**TASK REQUIREMENTS**
Leave out all pictures. Extract exactly the lines from the one containing "Task: Select magenta" through the end of the data.

(Stored records)
□ □ □ □ □ □ □
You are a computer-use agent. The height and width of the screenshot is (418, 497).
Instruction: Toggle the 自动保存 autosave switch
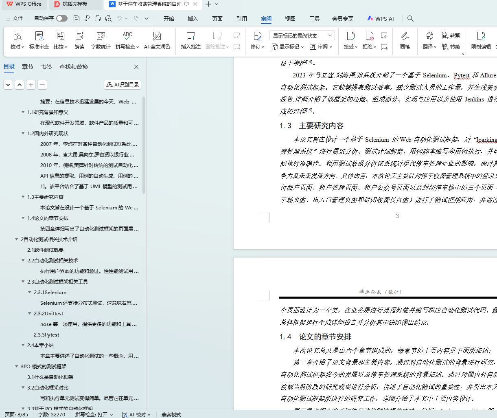point(62,18)
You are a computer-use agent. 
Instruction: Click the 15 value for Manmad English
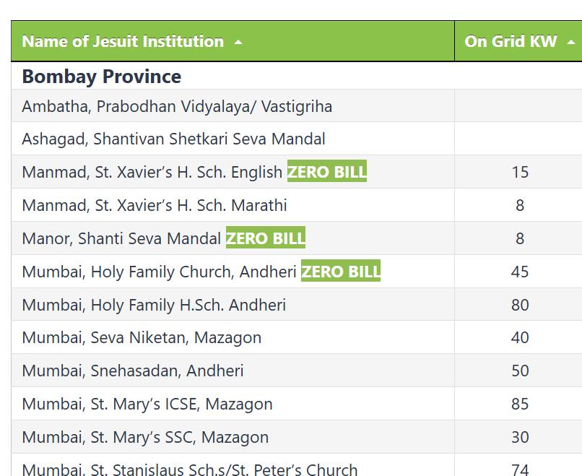coord(520,172)
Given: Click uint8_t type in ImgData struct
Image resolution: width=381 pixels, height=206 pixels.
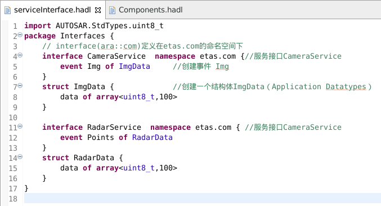Looking at the screenshot, I should pyautogui.click(x=139, y=97).
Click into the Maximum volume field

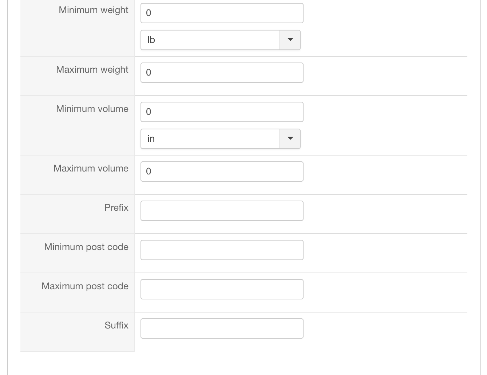[222, 172]
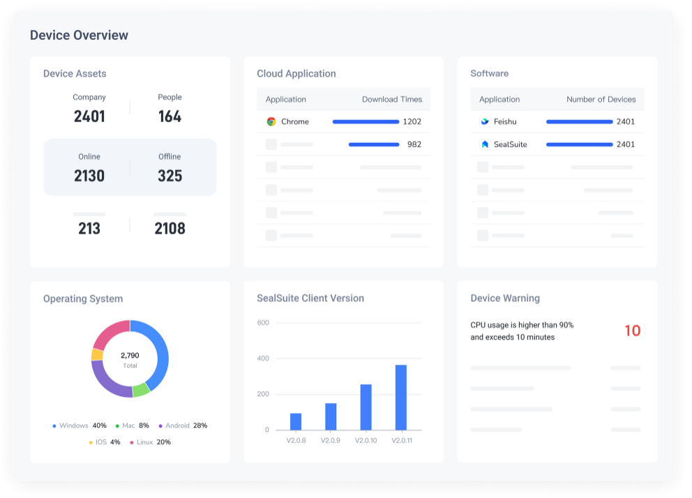692x498 pixels.
Task: Click the purple Android legend dot
Action: pos(160,425)
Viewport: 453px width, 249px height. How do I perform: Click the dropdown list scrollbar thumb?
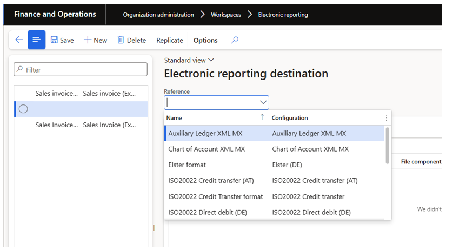point(388,146)
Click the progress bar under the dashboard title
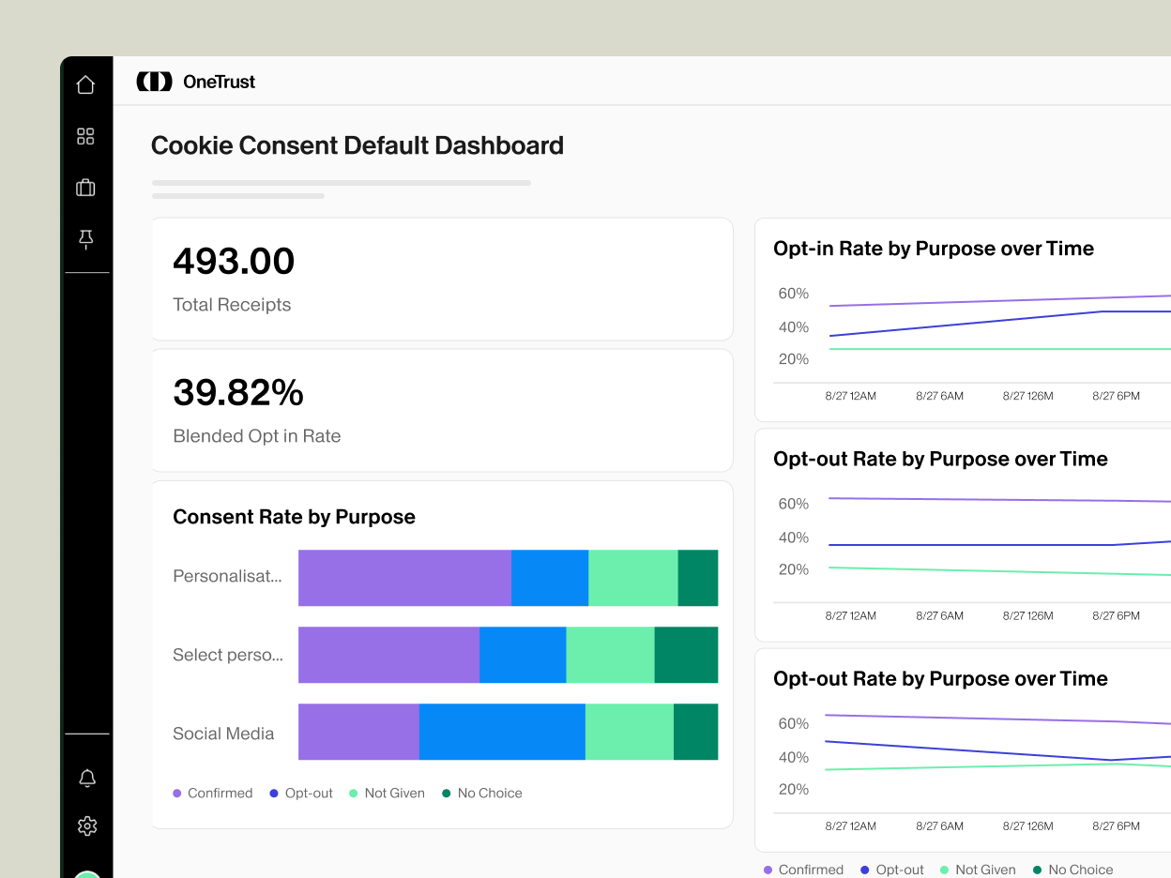The width and height of the screenshot is (1171, 878). (341, 182)
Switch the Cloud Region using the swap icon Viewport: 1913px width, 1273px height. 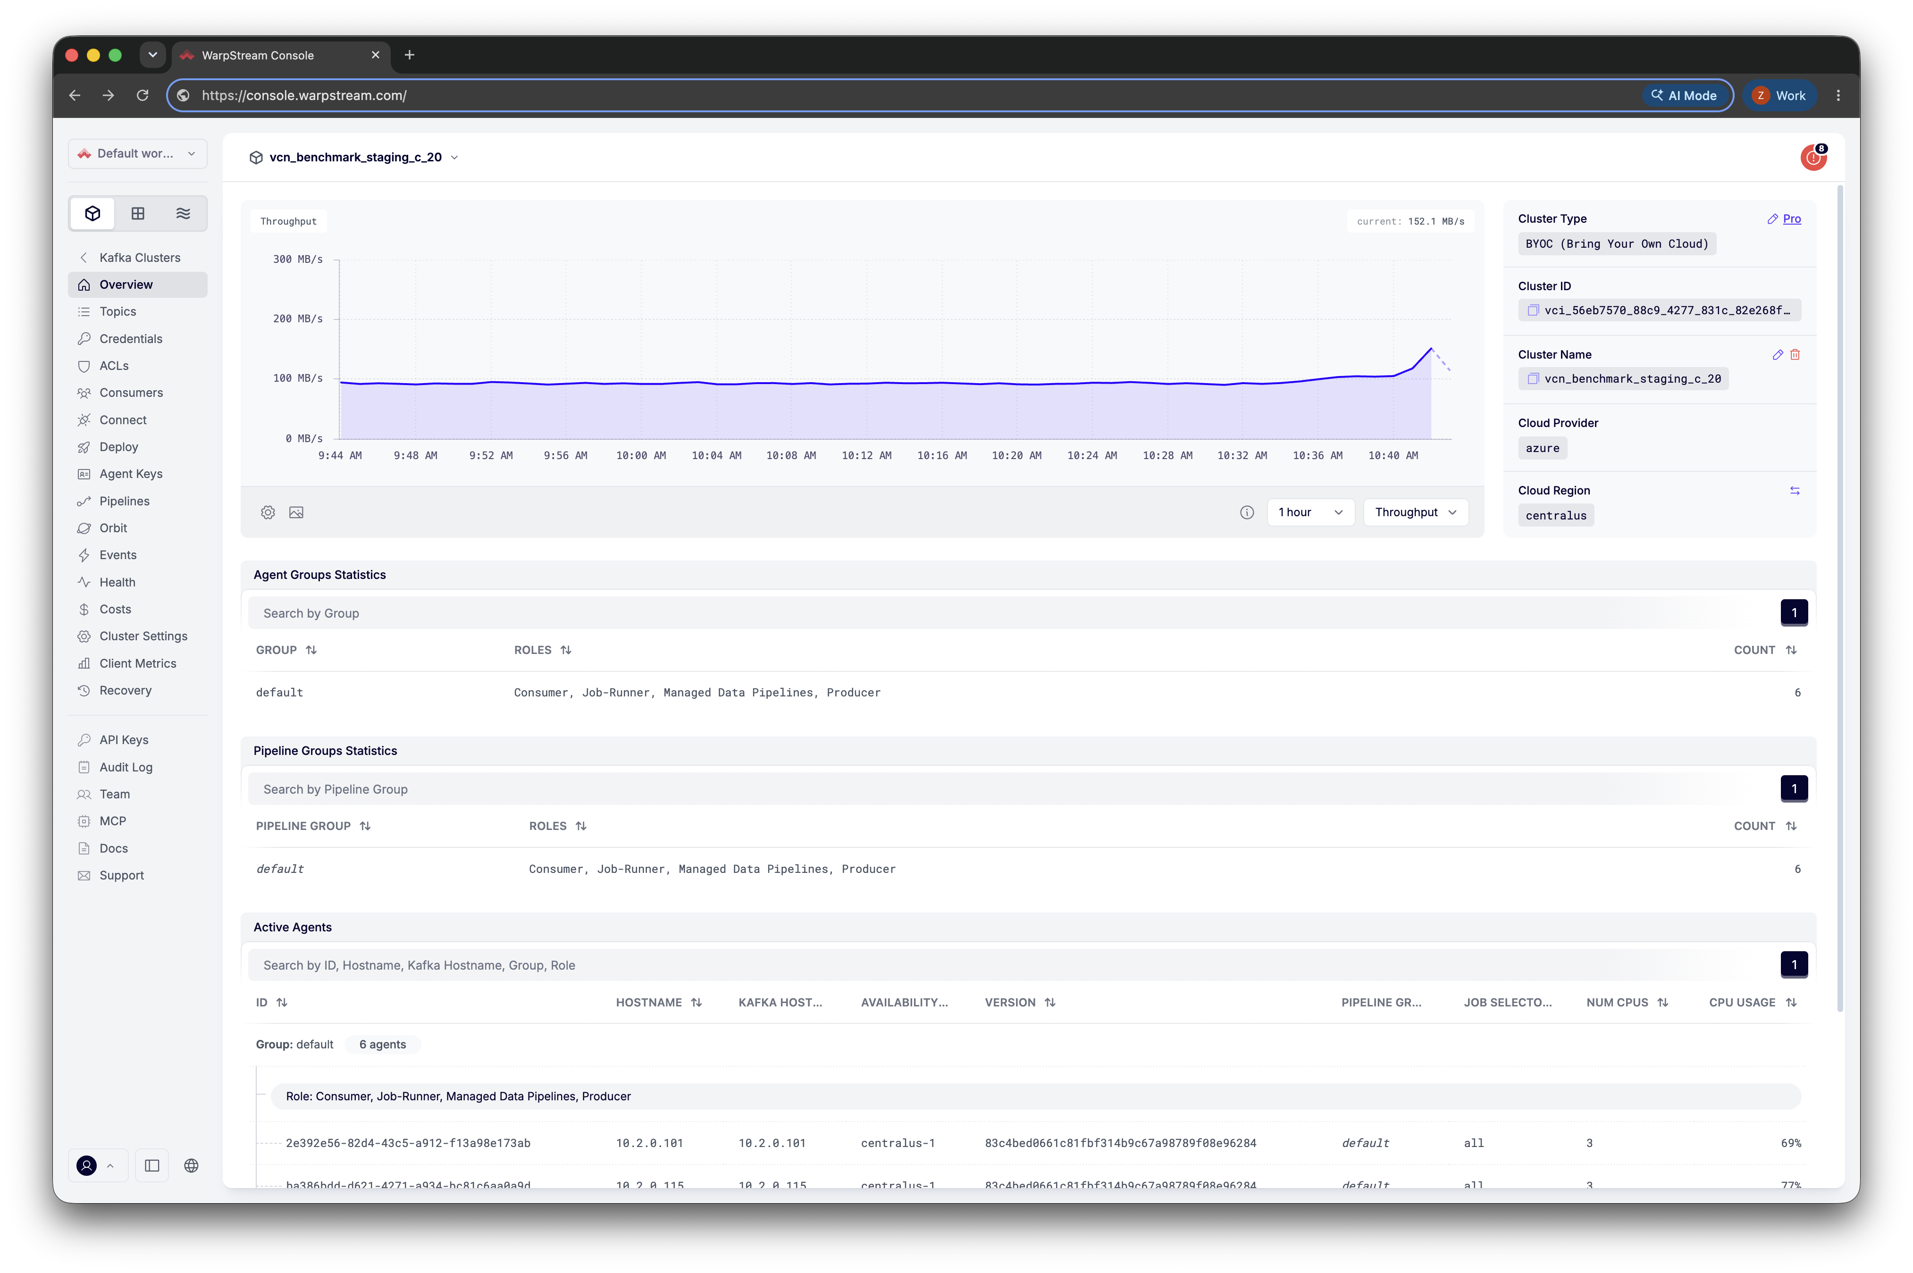click(x=1794, y=490)
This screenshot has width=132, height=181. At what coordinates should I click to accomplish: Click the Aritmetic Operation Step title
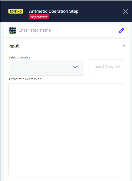54,11
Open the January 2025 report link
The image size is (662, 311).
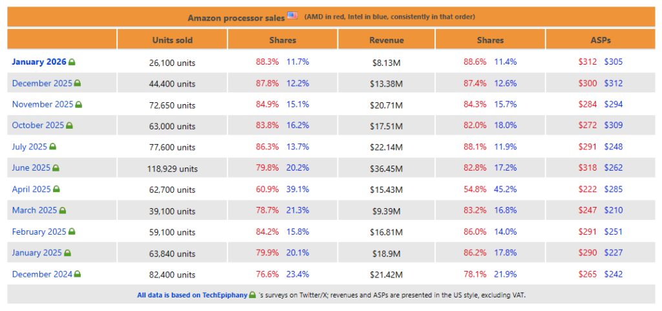(x=36, y=253)
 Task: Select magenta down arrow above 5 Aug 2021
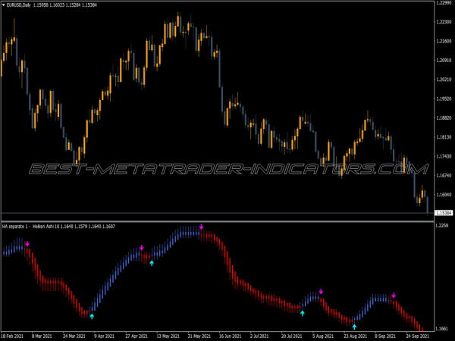click(321, 292)
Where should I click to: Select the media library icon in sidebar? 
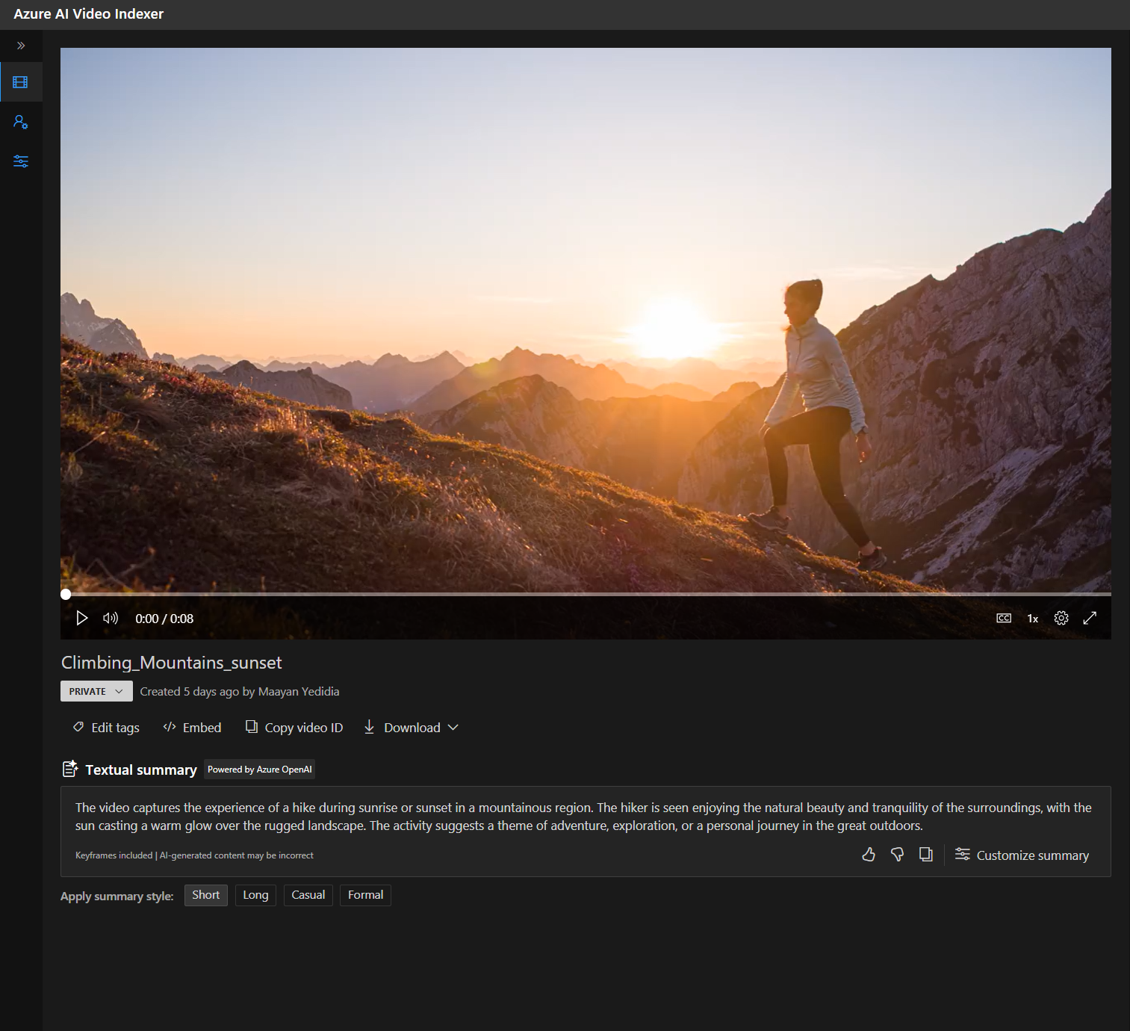click(21, 81)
□ □ □ □ □ □ □
**RESPONSE TO THIS TASK**
 Task: Select magenta down arrow above 5 Aug 2021
click(321, 292)
Where should I click to: Select the media library icon in sidebar? 
click(21, 81)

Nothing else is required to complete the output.